Plus largement, le règlement des différends opposant la Chine et les Etats-Unis « sera très important pour la manière dont l’économie mondiale se façonnera cette année », comme le soulignait justement Ayhan Kose, un économiste à la Banque mondiale. Ainsi, l’annonce lundi par Pékin d’une baisse de l’excédent commercial chinois de 16,2%, pour finir à 351,8 milliards de dollars, a par exemple entraîné un vent de panique chez les investisseurs, causant à terme une chute des places financières mondiales, d’abord en Asie, puis en Europe, et enfin aux Etats-Unis.

 

Le prix de l’unilatéralisme

La doctrine de Trump est de plus en plus critiquée.

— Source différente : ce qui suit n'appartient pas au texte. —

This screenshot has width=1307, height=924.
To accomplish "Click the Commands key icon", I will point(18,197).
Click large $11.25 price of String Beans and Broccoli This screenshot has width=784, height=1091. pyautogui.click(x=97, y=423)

François-Xavier Chauchat, économiste et membre du comité d’investissement de Dorval Asset Management, notait ainsi que « la guerre commerciale initiée par Donald Trump repose sur des contrevérités ». D’après lui, Trump estime « injuste » la mondialisation « car elle produirait un déficit courant des échanges de 2,5 % du PIB américain ». Alors qu’ « en réalité, les flux entrants provenant des profits des entreprises US réalisés à l’étranger compensent entièrement ce déficit ! Il n’y a donc pas de déficit américain. »

En outre, il a également lancé un bras de fer avec l’UE. S’il avait été moins unilatéral, Trump aurait pu solliciter l’aide de son allié, qui s’il n’est pas prêt à le suivre dans toutes ses extravagances, partage les mêmes doléances à l’égard e la Chine que la Maison blanche. Il est fort à parier qu’une pression conjointe de la première puissance économique mondiale et du premier marché mondial sur la Chine aurait eu des conséquences plus importantes – et surtout plus immédiates. Mais là encore l’America first aura primé – et pourrait bien une nouvelle fois finir en un America alone.